Beliau melanjutkan, “Tidak ada keraguan dalam hal ini, dan inilah kaidah asalnya menurut kami. Tapi ini tidak berarti bahwa setiap huruf atau kata dalam Sahihain memiliki kedudukan yang sama dengan huruf dan kata dalam Al Quran, dimana tidak mungkin ada kesalahan dari sebagian perawinya. Sama sekai tidak, karena kami tidak meyakini ada kitab yang ma’shum selain Kitabullah. Imam asy-Syafi’I berkata, ‘Allah enggan menyempurnakan kitab selain Kitab-Nya.’ Tidak mungkin ada seorang ulama pun yang bisa mengatakan demikian, jika ia mempelajari Sahihain dengan jeli dan teliti, tanpa fanatisme, dan dalam koridor aturan ilmiah yang baku, bukan mengikuti hawa nafsu, atau pemikiran yang jauh dari Islam dan kaidah para ulamanya.” (Muqaddimah Syarah ath-Thahawiyyah: 24).
Ustadz Yusuf Abu Ubaidah dalam kitab “Syaikh al-Albani Dihujat” menyebutkan bukti-bukti penghormatan Syaikh al-Albani terhadap Sahihain, antara lain:
(1) Meringkas Sahihain.
(2) Mendahulukan Sahihain sebelum kitab yang lain dalam takhrij.
(3) Memuji syarah Sahihain.
(4) Membela hadits-hadits Sahihain yang dihujat.
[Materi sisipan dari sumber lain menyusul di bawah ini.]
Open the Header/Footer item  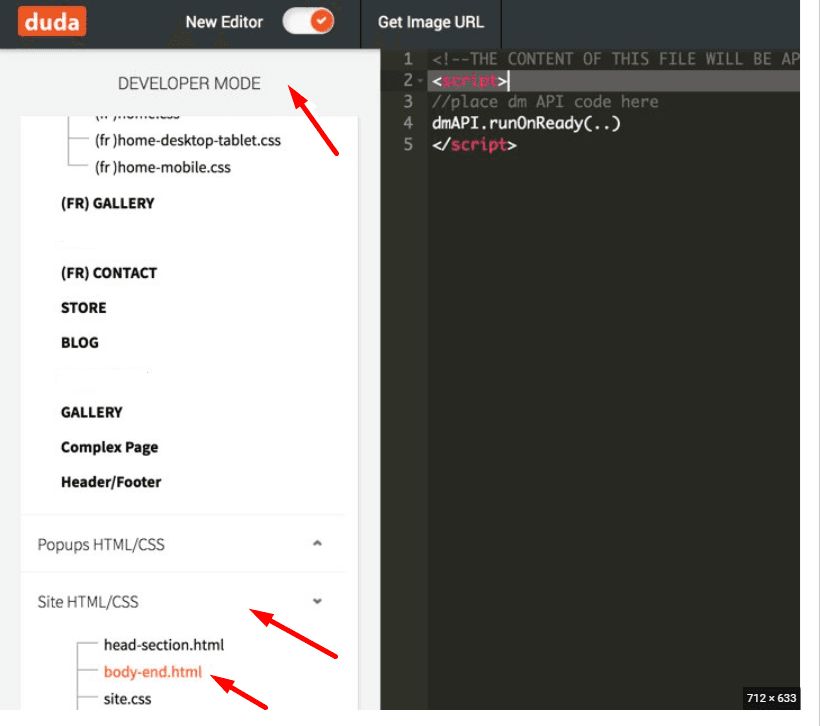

Silakan merujuk kitab ini, insya Allah Anda akan semakin bersyukur dengan nikmat hidayah kepada sunah.
Apakah Syaikh Al Albani Melemahkan Sebagian Hadits Sahihain ?
Ada sebagian orang yang mengatakan bahwa Al Albani melemahkan sebagian hadits Sahihain, untuk menjelaskan bahwa beliau tidak paham kaidah ilmu hadits, membuat kaidah-kaidah baru, tidak hormat pada ulama salaf, dan sebagainya. Secara umum mereka mendasarkan tuduhan tersebut pada beberapa hal, yaitu:
Pertama, dalam mentakhrij hadits yang diriwayatkan salah satu Syaikhain atau keduanya, kadang beliau mengatakan “Sahih” atau “Sahih diriwayatkan Muslim” atau “Sahih Muttafaq ‘Alaih” dan kadang cukup mengatakan, “diriwayatkan Bukhari” atau “diriwayatkan Muslim” atau “Muttafaq ‘Alaih” tanpa mengatakan “sahih”. Menurut mereka, itu berarti bahwa jika tidak mengatakan “sahih”, seolah-olah Al Albani meragukan kesahihan hadits tersebut, dan ini tidak pernah dilakukan ulama hadits sebelumnya.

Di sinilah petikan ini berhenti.